作曲家の日記です。ちなみに、野村誠のホームページは、こちらhttp://www.makotonomura.net/

ミロト(振付家/ダンサー)のスタジオを訪ねる

 振付家/ダンサーのMiroto Martinusのスタジオを訪ねました。彼とは、2001年に韓国のジュクサン・アート・フェスティバルで出会い、兄弟のような日々を過ごして以来、11年ぶりの再会なのです。4月11日のパフォーマンスを見に来てくれ、本日、スタジオを訪ねました。ジョグジャ市内を西へ進んだ先、環状道路から田んぼ道を進み、脇道に入って、急坂をガタガタと下った先に、彼のスタジオがありました。屋内のスタジオだけではなく、野外ステージもあるのです。川が流れ、森があって、最高の環境。彼は2年に一度、Bedog Art Festival
というフェスティバルを開催しているそうです。

 ジャワの古典舞踊の土台がしっかりある上で、西洋のダンスや思想にも造詣が深いミロトの口からは、ジャワの舞踊家の名前とピナ・バウシュの名前が並列に出てきますし、ジョン・ケージの名前と東南アジアの演出家の名前が並列に出てきます。バウハウスとアジアの価値観が並列に語られます。非常に幅広く、奥深いです。
 ミロトは、ジョグジャの芸大の客員の先生でもあるのですが、現在、博士論文も書いているらしいのです。
「えっ?伝統舞踊の研究してるの?コンテンポラリーダンスの研究?研究テーマは何?」
と質問すると、
「研究テーマは、コラボレーションなんだ。

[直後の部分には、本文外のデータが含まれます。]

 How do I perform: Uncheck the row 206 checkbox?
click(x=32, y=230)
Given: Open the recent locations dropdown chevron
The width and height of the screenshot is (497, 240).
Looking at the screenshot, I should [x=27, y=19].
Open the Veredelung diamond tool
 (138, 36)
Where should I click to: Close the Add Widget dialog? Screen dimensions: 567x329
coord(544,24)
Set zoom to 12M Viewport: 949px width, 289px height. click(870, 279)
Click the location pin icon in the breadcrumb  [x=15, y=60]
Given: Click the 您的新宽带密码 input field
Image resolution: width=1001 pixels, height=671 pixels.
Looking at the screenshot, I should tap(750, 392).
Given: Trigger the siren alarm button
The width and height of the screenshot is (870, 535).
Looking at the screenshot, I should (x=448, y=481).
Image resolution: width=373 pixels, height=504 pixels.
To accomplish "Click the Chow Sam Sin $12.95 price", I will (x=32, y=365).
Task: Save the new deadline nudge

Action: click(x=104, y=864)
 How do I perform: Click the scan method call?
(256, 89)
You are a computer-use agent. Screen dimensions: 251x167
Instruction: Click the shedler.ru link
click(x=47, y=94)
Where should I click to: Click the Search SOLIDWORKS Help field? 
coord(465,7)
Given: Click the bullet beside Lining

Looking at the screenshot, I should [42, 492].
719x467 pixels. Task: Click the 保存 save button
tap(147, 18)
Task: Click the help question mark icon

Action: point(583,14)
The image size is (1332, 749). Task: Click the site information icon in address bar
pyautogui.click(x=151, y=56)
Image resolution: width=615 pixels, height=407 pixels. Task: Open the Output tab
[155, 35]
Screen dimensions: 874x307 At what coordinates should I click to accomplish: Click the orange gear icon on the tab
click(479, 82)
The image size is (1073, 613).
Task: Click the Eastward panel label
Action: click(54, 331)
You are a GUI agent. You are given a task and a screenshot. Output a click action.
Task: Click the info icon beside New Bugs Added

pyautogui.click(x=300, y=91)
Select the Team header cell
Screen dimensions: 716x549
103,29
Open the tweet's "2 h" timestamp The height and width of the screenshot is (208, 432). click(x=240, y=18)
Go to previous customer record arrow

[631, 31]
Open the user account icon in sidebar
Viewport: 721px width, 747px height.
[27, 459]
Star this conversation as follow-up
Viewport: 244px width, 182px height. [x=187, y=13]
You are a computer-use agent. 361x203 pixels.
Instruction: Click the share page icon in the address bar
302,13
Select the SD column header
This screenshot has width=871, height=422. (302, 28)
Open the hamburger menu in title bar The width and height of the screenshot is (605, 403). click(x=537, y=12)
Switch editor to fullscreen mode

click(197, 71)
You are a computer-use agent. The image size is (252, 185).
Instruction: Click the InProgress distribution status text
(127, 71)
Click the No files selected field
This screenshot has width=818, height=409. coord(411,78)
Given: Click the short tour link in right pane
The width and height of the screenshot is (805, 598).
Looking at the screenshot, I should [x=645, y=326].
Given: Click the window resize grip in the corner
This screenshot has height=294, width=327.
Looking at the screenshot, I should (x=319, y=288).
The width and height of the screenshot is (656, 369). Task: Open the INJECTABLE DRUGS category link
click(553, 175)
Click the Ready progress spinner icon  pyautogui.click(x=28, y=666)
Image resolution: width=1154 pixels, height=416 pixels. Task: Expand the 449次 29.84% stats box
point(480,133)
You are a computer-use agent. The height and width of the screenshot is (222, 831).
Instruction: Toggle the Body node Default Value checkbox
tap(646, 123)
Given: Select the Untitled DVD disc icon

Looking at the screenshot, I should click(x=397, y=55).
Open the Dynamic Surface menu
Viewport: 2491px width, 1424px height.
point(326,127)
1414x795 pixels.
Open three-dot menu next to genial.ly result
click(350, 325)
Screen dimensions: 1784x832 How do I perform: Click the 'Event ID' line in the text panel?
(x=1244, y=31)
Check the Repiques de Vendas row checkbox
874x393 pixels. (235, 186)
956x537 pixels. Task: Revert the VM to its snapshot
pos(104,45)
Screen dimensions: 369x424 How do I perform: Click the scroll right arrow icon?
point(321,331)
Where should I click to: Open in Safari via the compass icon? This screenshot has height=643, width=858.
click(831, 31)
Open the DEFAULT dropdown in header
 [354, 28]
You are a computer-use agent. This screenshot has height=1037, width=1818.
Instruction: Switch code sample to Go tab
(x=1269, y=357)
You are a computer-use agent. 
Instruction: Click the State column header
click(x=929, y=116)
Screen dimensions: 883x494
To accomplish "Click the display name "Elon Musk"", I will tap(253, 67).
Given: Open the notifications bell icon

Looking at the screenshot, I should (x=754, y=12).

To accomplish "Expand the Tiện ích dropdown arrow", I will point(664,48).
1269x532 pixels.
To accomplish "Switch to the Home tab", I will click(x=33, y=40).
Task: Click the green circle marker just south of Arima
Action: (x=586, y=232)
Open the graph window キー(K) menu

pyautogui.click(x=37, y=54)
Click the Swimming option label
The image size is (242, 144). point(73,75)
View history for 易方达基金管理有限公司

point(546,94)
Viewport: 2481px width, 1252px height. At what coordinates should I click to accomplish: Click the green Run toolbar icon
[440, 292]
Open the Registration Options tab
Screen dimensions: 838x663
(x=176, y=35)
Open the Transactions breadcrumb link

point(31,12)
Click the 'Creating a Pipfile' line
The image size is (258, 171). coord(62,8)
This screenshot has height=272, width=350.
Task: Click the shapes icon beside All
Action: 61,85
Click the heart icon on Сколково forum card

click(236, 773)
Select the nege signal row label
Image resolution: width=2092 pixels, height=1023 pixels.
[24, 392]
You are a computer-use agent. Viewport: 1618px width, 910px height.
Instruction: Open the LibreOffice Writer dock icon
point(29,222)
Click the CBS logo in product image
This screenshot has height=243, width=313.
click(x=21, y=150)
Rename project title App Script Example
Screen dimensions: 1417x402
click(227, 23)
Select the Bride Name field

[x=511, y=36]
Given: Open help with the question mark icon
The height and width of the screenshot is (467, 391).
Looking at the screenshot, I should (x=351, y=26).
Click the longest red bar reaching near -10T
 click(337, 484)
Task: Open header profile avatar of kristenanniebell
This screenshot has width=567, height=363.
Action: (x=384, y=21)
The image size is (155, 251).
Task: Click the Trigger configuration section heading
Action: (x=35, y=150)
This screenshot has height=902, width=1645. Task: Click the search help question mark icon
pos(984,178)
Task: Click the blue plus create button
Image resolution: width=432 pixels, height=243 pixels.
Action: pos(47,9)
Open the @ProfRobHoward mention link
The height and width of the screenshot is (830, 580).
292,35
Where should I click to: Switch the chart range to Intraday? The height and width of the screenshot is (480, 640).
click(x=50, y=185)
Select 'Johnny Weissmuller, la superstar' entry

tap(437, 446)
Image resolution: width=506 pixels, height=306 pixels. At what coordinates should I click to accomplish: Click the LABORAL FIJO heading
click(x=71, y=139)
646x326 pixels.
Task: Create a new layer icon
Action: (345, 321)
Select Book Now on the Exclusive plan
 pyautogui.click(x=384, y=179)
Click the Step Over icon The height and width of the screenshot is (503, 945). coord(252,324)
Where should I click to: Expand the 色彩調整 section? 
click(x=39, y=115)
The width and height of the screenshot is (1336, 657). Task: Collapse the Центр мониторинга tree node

」
とミロト。だから、ぼくにも取材したいし、コラボレーションを是非したい、とミロト。よりによって、コラボレーションについて語り合うのに、最適な日本人が来ちゃったので、コラボレーションについて、ミロトは熱く語り始めました。彼に撮ってのダンスの定義から始まり、ヒエラルキーのあるコラボレーションと、全員が対等なコラボレーションの違い、などなど、面白い話が続きました。詳しいことは、彼の論文の中身になるので、ここでは秘密にしますが、彼はクリエイティヴで技術の高い踊り手で野心的であるだけでなく、非常に知的です。
 今週の金曜日に、スラカルタで行われる「世界ダンスの日」の打ち合わせに、舞踊家で芸大講師のイワンさんがやってきました。一人で来るのかと思ったら、スラカルタ舞踊家パーマルディーさん、この日シンガポールから到着したばかりの舞踊家ラーマンさん、さらには音楽家のスボウォさん、ハリヤントさんも来られました。音楽は、スボウォさん、ハリヤントさん、野村誠、やぶくみこの4人に加えて、先日の「地球の日」の演奏や、以前奥村エリナさんの作品でも演奏していたトト君を加えた5人とのことです。明日からリハーサルが開始されます。